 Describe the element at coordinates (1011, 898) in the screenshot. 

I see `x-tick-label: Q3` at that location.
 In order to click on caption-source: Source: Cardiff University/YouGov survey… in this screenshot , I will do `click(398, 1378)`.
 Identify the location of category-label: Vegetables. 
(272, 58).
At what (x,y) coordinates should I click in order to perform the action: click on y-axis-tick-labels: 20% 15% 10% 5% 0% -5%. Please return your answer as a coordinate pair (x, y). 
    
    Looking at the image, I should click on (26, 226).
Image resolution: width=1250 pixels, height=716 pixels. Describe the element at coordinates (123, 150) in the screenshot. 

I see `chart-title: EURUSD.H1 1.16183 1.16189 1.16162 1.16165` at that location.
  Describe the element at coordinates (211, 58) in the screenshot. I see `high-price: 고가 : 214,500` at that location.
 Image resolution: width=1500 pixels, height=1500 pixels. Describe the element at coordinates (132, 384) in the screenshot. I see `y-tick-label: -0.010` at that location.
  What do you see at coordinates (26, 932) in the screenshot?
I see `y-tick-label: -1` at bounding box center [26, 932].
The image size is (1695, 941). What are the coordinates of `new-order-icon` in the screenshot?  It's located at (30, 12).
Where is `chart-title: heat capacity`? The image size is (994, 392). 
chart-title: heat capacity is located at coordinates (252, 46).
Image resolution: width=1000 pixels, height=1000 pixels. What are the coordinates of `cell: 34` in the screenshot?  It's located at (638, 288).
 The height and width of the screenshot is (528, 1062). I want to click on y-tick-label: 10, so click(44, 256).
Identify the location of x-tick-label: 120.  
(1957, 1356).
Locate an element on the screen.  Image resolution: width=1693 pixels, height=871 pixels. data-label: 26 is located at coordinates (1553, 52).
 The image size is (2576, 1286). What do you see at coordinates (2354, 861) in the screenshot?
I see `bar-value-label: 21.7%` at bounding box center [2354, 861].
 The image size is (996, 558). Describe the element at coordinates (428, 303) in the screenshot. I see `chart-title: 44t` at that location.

== Task statement ==
Arrange the rows from the line containing "In order to click" up to and including the line containing "chart-title: heat capacity is" as a numbered list, leaving out any blank lines.

== Solution for this exercise ==
1.  In order to click on caption-source: Source: Cardiff University/YouGov survey… in this screenshot , I will do `click(398, 1378)`.
2.  Identify the location of category-label: Vegetables. 
3. (272, 58).
4. At what (x,y) coordinates should I click in order to perform the action: click on y-axis-tick-labels: 20% 15% 10% 5% 0% -5%. Please return your answer as a coordinate pair (x, y). 
5.     Looking at the image, I should click on (26, 226).
6. Image resolution: width=1250 pixels, height=716 pixels. Describe the element at coordinates (123, 150) in the screenshot. 
7. I see `chart-title: EURUSD.H1 1.16183 1.16189 1.16162 1.16165` at that location.
8.   Describe the element at coordinates (211, 58) in the screenshot. I see `high-price: 고가 : 214,500` at that location.
9.  Image resolution: width=1500 pixels, height=1500 pixels. Describe the element at coordinates (132, 384) in the screenshot. I see `y-tick-label: -0.010` at that location.
10.   What do you see at coordinates (26, 932) in the screenshot?
11. I see `y-tick-label: -1` at bounding box center [26, 932].
12. The image size is (1695, 941). What are the coordinates of `new-order-icon` in the screenshot?  It's located at (30, 12).
13. Where is `chart-title: heat capacity`? The image size is (994, 392). 
14. chart-title: heat capacity is located at coordinates (252, 46).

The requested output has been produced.